The most generic definition of the term down low, or DL, is “to keep something private,” whether that refers to information or activity.
The term is often used to describe the behavior of men who have sex with other men as well as women and who do not identify as gay or bisexual. These men may refer to themselves as being “on the down low,” “on the DL,” or “on the low low.” The term has most often been associated with African American men. Although the term originated in the African American community, the behaviors associated with the term are not new and not specific to black men who have sex with men.
Much of the media attention about men on the down low and HIV/AIDS has focused on the concept of a transmission bridge between bisexual men and heterosexual women.

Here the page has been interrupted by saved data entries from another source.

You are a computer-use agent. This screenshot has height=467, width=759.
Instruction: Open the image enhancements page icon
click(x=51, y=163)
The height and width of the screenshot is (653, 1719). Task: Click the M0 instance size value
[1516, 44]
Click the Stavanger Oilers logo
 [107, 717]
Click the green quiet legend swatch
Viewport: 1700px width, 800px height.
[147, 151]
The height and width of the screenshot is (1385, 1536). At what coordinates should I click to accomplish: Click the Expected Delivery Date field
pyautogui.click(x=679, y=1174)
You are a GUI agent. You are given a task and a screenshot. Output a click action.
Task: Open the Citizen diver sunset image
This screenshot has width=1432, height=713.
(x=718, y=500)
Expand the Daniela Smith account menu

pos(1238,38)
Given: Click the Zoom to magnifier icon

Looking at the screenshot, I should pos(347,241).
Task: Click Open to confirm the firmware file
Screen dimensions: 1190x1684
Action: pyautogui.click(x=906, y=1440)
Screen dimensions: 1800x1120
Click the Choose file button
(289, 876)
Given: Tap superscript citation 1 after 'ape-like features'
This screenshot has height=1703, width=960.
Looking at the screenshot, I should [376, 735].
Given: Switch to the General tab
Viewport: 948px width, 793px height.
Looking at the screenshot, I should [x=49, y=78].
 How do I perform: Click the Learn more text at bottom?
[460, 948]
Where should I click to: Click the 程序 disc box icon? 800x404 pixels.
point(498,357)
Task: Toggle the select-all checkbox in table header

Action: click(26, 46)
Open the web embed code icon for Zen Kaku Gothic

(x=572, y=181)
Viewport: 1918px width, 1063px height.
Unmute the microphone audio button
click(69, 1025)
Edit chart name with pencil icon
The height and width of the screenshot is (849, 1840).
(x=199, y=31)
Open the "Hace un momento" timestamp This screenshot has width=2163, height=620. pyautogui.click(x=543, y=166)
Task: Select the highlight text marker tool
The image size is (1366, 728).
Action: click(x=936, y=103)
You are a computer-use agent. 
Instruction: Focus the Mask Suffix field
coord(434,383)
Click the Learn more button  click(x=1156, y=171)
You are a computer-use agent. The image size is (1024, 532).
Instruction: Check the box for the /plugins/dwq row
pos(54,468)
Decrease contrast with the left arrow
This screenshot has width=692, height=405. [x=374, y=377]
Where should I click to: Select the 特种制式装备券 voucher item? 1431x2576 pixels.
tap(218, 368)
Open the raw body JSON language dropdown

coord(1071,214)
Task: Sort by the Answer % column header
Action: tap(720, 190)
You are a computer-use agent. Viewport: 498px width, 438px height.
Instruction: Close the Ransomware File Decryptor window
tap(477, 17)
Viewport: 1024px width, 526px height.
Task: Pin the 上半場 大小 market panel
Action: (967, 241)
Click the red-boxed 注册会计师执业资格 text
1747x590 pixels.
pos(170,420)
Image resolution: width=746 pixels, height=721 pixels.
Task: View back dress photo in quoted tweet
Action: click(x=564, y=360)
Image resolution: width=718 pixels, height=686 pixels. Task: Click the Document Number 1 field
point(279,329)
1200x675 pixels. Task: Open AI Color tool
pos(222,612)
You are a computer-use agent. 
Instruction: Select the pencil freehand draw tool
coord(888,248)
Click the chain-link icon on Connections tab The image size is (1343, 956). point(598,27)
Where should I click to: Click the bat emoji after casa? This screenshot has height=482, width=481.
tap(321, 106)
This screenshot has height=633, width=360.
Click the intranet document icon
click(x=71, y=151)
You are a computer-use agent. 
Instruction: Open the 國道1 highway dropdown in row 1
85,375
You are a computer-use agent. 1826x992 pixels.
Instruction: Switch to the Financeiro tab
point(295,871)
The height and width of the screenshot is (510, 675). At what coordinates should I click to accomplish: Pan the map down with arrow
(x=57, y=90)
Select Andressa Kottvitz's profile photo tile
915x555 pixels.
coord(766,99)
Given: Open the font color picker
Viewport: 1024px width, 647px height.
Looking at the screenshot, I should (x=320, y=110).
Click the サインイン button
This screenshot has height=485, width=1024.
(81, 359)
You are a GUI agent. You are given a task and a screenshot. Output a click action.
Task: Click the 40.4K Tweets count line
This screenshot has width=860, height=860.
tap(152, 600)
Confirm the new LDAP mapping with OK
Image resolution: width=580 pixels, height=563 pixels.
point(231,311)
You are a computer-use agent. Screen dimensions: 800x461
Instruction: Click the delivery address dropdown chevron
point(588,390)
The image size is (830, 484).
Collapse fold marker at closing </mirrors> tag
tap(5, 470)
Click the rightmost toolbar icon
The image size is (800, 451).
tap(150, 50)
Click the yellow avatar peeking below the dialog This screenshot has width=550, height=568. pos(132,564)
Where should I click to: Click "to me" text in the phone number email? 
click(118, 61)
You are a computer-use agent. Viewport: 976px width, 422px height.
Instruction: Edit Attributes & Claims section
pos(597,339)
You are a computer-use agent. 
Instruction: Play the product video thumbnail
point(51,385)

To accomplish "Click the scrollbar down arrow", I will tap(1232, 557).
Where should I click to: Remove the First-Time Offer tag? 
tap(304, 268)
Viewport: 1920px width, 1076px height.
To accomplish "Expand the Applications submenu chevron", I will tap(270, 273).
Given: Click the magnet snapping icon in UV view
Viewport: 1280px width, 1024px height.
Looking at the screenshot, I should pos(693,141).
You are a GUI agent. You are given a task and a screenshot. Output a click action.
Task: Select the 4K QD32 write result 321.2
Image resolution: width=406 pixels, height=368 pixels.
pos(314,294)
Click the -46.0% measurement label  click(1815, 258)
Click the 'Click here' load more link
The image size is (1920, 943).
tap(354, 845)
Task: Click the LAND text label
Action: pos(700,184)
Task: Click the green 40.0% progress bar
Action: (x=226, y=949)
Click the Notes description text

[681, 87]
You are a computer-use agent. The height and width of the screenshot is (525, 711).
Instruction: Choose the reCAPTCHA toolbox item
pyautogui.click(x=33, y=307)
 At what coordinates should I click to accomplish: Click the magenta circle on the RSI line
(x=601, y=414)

Some women have become infected through sexual contact with bisexual men [
1]. However, many questions have not yet been answered, including:
Do bisexually active men account for more cases of HIV infection in women than do men who inject drugs?
Are bisexually active men more likely than other groups of men to be HIV infected?
What proportion of HIV-infected men who have sex with male and female partners identify with the down low?
Do men on the down low engage in fewer or more sexual risk behaviors than men who are not on the down low?
Do people other than bisexually active men who do not disclose their behavior to sex partners identify with the down low?
The phenomenon of men on the down low has gained much attention in recent years; however, there are no data to confirm or refute publicized accounts of HIV risk behavior associated with these men. What is clear is that women, men, and children of minority races and ethnicities are disproportionately affected by HIV and AIDS and that all persons need to protect themselves and others from getting or transmitting HIV.
CDC and its many research partners have several projects in the field that are exploring the HIV-related sexual risks of men, including men who use the term down low to refer to themselves. The results of these studies will be published in medical journals and circulated through press releases in the next few years as each study is concluded and the data
are analyzed. CDC has also funded several projects that provide HIV education, counseling, and testing in minority racial and ethnic communities. CDC’s research and on-the-ground HIV prevention efforts will continue as more information about the demographics and HIV risk behaviors of men who do and men who do not identify with the down low becomes available.